__DATA EXTRACTS__
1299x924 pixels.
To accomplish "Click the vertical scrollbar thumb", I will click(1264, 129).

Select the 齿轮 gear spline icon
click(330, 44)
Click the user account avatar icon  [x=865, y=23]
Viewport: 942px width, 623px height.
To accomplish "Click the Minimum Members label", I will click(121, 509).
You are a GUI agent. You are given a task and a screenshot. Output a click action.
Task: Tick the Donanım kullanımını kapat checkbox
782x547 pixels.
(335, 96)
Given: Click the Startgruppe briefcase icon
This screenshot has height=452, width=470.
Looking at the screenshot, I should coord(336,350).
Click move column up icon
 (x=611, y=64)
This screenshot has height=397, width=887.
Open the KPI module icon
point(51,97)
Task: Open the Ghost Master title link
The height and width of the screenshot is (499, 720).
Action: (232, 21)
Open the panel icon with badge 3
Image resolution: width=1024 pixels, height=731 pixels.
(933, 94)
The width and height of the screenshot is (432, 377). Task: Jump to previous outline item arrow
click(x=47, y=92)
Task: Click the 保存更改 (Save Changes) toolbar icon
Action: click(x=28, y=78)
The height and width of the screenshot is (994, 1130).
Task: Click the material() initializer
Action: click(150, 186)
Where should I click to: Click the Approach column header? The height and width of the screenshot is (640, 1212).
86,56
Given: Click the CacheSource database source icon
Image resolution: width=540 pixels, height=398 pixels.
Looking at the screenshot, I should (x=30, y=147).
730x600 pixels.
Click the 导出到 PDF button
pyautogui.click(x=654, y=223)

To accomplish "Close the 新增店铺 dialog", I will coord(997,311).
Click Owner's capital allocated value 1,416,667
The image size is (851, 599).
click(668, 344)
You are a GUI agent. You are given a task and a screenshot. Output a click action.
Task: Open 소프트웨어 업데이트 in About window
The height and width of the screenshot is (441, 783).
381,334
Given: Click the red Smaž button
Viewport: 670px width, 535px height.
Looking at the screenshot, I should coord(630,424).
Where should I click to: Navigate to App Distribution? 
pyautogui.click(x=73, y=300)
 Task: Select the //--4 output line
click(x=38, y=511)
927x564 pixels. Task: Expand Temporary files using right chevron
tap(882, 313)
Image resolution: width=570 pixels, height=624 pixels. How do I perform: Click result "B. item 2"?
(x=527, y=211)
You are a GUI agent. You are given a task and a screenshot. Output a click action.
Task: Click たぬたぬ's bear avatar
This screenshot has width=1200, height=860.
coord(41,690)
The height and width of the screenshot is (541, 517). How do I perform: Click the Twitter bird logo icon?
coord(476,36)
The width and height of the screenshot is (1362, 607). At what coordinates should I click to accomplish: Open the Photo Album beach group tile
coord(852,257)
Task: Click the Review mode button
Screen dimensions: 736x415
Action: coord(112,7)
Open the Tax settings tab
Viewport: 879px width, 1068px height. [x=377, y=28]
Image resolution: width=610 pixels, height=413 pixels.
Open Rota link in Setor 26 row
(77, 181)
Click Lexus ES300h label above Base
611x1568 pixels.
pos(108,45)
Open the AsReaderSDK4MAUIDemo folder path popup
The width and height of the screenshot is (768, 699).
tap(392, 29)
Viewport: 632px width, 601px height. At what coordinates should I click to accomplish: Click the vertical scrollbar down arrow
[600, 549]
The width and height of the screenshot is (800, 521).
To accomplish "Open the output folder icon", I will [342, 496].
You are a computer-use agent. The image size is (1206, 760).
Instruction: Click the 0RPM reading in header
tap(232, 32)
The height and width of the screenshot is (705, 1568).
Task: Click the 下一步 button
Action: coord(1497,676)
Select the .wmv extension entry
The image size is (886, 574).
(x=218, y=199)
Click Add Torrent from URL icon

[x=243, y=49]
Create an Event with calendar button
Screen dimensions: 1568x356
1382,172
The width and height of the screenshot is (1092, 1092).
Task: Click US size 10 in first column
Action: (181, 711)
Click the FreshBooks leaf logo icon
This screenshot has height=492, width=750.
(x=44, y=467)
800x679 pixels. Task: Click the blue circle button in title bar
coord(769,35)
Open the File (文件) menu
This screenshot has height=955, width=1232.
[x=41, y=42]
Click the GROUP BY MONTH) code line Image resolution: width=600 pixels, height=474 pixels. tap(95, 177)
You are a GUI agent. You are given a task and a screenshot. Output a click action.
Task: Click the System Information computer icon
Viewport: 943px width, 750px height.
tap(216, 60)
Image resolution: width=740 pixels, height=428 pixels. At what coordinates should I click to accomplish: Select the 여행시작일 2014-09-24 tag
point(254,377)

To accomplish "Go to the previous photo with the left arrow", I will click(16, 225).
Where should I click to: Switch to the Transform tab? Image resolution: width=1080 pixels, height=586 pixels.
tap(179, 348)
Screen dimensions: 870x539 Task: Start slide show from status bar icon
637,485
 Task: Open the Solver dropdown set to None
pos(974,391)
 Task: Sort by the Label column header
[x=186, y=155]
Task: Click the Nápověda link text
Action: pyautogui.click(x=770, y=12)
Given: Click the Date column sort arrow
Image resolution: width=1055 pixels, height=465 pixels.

__ACTION ITEM__
When a line among the entries contains "computer", pull that line out.

__RESPONSE TO THIS EXERCISE__
You are a computer-use agent. The image size is (1206, 760).
Task: Click the System Information computer icon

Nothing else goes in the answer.